— Вполне естественно, профессор, что вы этого не знаете, но Морозини очень привязан к мадам де Соммьер. И я также разделяю его привязанность, — весомо добавил он. — Маркиза во всех смыслах слова очаровательная старая дама и все еще хороша, несмотря на годы, но больше всего ее красит великолепное чувство юмора.
— Право, я начинаю сомневаться, говорим ли мы об одной и той же даме! Мари-Амели де Фешероль, ставшая благодаря замужеству маркизой де Соммьер, родившая сына…
— Которого, к своему большому горю, она потеряла несколько лет тому назад.
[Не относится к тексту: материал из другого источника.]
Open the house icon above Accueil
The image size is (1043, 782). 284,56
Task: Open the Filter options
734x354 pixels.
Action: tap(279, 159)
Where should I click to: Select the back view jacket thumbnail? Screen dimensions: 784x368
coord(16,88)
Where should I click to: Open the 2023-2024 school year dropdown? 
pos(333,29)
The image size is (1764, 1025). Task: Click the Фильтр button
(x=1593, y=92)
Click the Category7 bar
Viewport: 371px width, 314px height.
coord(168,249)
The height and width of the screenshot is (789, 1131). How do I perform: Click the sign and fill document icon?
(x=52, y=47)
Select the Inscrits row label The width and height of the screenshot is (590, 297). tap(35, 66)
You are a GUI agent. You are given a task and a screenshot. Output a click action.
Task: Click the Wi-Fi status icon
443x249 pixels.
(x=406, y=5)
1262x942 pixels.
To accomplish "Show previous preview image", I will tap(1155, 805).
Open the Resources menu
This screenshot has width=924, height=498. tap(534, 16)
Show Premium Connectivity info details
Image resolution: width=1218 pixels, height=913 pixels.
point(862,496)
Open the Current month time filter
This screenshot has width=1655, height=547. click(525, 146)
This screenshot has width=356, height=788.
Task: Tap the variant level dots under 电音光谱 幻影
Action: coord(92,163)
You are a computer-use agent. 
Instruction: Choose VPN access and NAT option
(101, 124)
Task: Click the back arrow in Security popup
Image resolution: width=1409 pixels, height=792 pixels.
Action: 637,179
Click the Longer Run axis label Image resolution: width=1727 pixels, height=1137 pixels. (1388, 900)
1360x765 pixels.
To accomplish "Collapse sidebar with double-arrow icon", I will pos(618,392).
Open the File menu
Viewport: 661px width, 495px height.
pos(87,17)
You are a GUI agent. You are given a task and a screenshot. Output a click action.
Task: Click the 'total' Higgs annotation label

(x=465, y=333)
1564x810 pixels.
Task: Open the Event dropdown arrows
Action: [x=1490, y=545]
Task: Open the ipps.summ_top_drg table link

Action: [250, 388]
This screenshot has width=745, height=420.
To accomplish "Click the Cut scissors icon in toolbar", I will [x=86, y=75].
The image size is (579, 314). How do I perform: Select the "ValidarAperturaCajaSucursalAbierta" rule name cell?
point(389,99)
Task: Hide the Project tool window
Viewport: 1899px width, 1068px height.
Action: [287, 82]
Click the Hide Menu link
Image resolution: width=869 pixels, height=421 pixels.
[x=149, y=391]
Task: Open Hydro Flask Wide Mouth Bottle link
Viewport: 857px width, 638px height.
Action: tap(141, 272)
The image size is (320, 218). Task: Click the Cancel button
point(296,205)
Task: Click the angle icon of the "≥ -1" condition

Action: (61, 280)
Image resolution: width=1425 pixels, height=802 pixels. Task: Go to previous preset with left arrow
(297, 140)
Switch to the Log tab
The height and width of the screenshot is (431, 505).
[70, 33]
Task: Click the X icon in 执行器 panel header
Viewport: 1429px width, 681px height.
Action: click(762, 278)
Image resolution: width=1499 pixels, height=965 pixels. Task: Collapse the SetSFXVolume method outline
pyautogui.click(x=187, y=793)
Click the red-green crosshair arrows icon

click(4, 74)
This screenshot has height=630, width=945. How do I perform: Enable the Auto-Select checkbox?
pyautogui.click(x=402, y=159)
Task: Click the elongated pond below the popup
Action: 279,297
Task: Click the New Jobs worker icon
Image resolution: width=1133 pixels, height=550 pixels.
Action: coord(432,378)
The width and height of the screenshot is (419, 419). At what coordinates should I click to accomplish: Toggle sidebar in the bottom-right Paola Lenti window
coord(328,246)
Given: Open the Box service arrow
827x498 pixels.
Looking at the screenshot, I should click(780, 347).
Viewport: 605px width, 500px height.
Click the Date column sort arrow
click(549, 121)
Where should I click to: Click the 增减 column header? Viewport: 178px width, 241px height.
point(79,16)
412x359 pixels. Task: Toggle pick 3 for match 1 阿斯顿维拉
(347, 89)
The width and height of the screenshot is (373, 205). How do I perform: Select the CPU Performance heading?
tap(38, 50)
И если вы скажете, что она живет на улице Альфреда де Виньи в великолепном особняке, унаследованном от знаменитой кокотки, на которой один из дядюшек маркиза, большой любитель повеселиться, отважился жениться, то мы говорим об одной и той же даме.
— Да, это она. И я задаюсь вопросом: может быть, это я ошибся?
— В чем? — прохрипел Альдо, к нему уже почти вернулся не только голос, но и обычный цвет лица.
— В выборе. Моя покойная жена Сесиль — Господи! Упокой ее душу и пошли ей радости! — в девичестве была хороша собой, скромна, нежна и обожала петь романсы, аккомпанируя себе на арфе. Но с годами она стала сварливой, подозрительной, страшно набожной и безумно глупой. Признаюсь, что я ей порой изменял — больше мысленно, горюя о своей великолепной кузине Изабелле Морозини. И когда Сесиль умерла, я, надо признаться, не слишком горевал о ней. Из-за этого Амели и высказала мне все, что она обо мне думает, запретила переступать порог своего дома и когда-либо к ней обращаться. Я, разумеется, смертельно обиделся, и мы пребываем в ссоре до сих пор. А теперь, — добавил он, вставая, — я полагаю, мне лучше закончить обедать у себя дома.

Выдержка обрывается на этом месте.